Diabetes, trauma, and cancer are among the reasons why amputation becomes necessary for tens of thousands of people every year.
Now surgeons are using a procedure to lessen chronic pain after limb loss.
Emilee Lester has come a long way in two years. Just four days before her college graduation she was driving her car back to school when a large piece of debris was suddenly on the roadway.
She says, “Even though I know you aren’t supposed to, I swerved to avoid it and hit another car head on.”
The impact crushed Emilee’s right foot between the ankle and toes.
She says, “My family, we like to describe it as taking a handful of chips, crunching them with your hand, putting em on the table, and trying to put them back together. Too many pieces. Pieces don’t exist anymore. It’s just way too hard to put them back together.”

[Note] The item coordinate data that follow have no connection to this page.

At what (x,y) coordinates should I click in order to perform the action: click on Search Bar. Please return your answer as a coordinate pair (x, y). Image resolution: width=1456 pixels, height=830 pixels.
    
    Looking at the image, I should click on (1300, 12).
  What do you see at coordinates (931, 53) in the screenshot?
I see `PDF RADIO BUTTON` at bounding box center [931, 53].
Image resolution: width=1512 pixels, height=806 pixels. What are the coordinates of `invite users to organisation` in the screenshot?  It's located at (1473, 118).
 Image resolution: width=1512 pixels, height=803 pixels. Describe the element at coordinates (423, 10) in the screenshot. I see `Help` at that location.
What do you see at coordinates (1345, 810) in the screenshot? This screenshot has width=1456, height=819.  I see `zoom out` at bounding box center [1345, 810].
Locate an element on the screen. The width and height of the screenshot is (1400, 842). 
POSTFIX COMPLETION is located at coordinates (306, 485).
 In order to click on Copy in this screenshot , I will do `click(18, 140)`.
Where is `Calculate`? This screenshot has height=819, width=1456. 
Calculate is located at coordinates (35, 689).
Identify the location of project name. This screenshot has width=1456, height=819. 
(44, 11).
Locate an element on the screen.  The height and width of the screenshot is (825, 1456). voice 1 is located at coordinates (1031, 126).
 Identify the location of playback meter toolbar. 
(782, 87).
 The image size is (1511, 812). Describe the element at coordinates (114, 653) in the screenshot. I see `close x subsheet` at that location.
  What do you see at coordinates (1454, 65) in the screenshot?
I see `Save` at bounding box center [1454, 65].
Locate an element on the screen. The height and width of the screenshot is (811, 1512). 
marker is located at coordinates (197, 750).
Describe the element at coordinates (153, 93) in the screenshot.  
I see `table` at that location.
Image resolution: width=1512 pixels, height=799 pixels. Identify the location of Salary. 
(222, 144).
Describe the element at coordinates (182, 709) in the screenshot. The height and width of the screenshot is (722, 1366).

Emilee made the decision to have doctors amputate. During the surgery, doctor Ian Valerio also performed another procedure designed to eliminate stump pain and phantom limb pain: the feeling of pain in a limb that is no longer there.
Doctor Valerio is pioneering the use of primary targeted muscle reinnervation or TMR, rerouting the nerves that are cut during amputation into surrounding muscle, lessening the pain.
He says, “By hooking the peripheral nerve up to the motor nerve, it sends new signals as the nerve regrows, thus reinnervating the muscle.”
One week after her amputation, Emilee’s college held a graduation ceremony for her in the hospital.
Three months later, Emilee went to Parris Island for her brother’s graduation from Marine Corps boot camp, walking five miles on her new prosthetic leg.
Doctor Valerio says when TMR is done at the same time, most patients will be off pain medication within three months.